──────── TEXTAUSZUG

# Wieviel vertrauen in den STO?



## plc_typ (13 November 2017)

Ich habe eine Anwendung mit einem recht großen Antrieb (>130KW) der an einem Umrichter hängt
Der Umrichter hat ein STO mit Performance Level e. Nun würde es die Hardware ermöglichen den Umrichter 
ohne Netzschütz zu betreiben (keine Bremswiderstände vorhanden), was ich auch gerne nutzen würde da es ca. 2k €
einsparen würde.
Die Sache ist nun, dass die Bediener und Instandhalter häufiger an der Maschine arbeiten müssen. Würde die Maschine in diesem Moment
anlaufen, ist mit schwersten Verletzungen zu rechnen. Die Maschine selbst hat Türendschalter mit Zuhaltung. Nun frage ich mich, würde es
genügen beim öffnen der Tür den STO wegzuschalten, oder sollte man sich darauf alleine nicht verlassen?

Gruß


----------



## Piit278 (13 November 2017)

Servus,

Zusätzlich zum STO würde Ich in deinem Anwendungsfall noch ein Stillstandsüberwachungsrelais von Sick oder Leuze einbinden und die Schutztüren erst freigeben wenn das Relais auch wirklich einen Stillstand meldet.

Mit freundlichen Grüßen 
Piit


Gesendet von iPod touch mit Tapatalk


----------



## plc_typ (13 November 2017)

────────────────

Schreiben Sie den obigen Forumsthread zum STO vollständig und wortgetreu ab.

──────── BEREITGESTELLTE DATEN

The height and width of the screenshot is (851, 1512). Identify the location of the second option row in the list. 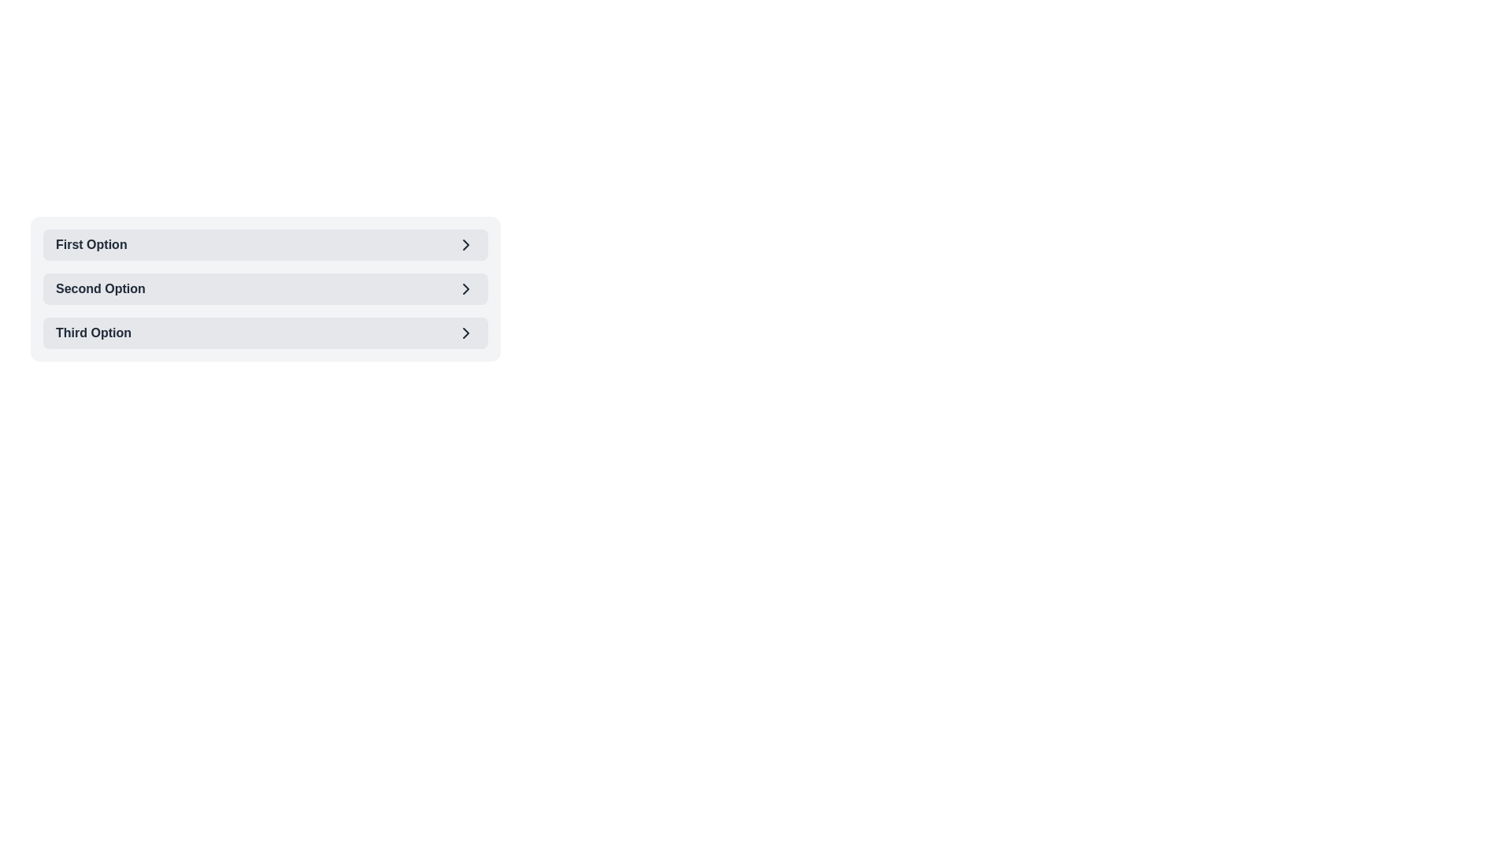
(265, 288).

────────────────

- [ANTWORT ZUR ÜBUNG]
# Wieviel vertrauen in den STO?



## plc_typ (13 November 2017)

Ich habe eine Anwendung mit einem recht großen Antrieb (>130KW) der an einem Umrichter hängt
Der Umrichter hat ein STO mit Performance Level e. Nun würde es die Hardware ermöglichen den Umrichter 
ohne Netzschütz zu betreiben (keine Bremswiderstände vorhanden), was ich auch gerne nutzen würde da es ca. 2k €
einsparen würde.
Die Sache ist nun, dass die Bediener und Instandhalter häufiger an der Maschine arbeiten müssen. Würde die Maschine in diesem Moment
anlaufen, ist mit schwersten Verletzungen zu rechnen. Die Maschine selbst hat Türendschalter mit Zuhaltung. Nun frage ich mich, würde es
genügen beim öffnen der Tür den STO wegzuschalten, oder sollte man sich darauf alleine nicht verlassen?

Gruß


----------



## Piit278 (13 November 2017)

Servus,

Zusätzlich zum STO würde Ich in deinem Anwendungsfall noch ein Stillstandsüberwachungsrelais von Sick oder Leuze einbinden und die Schutztüren erst freigeben wenn das Relais auch wirklich einen Stillstand meldet.

Mit freundlichen Grüßen 
Piit


Gesendet von iPod touch mit Tapatalk


----------



## plc_typ (13 November 2017)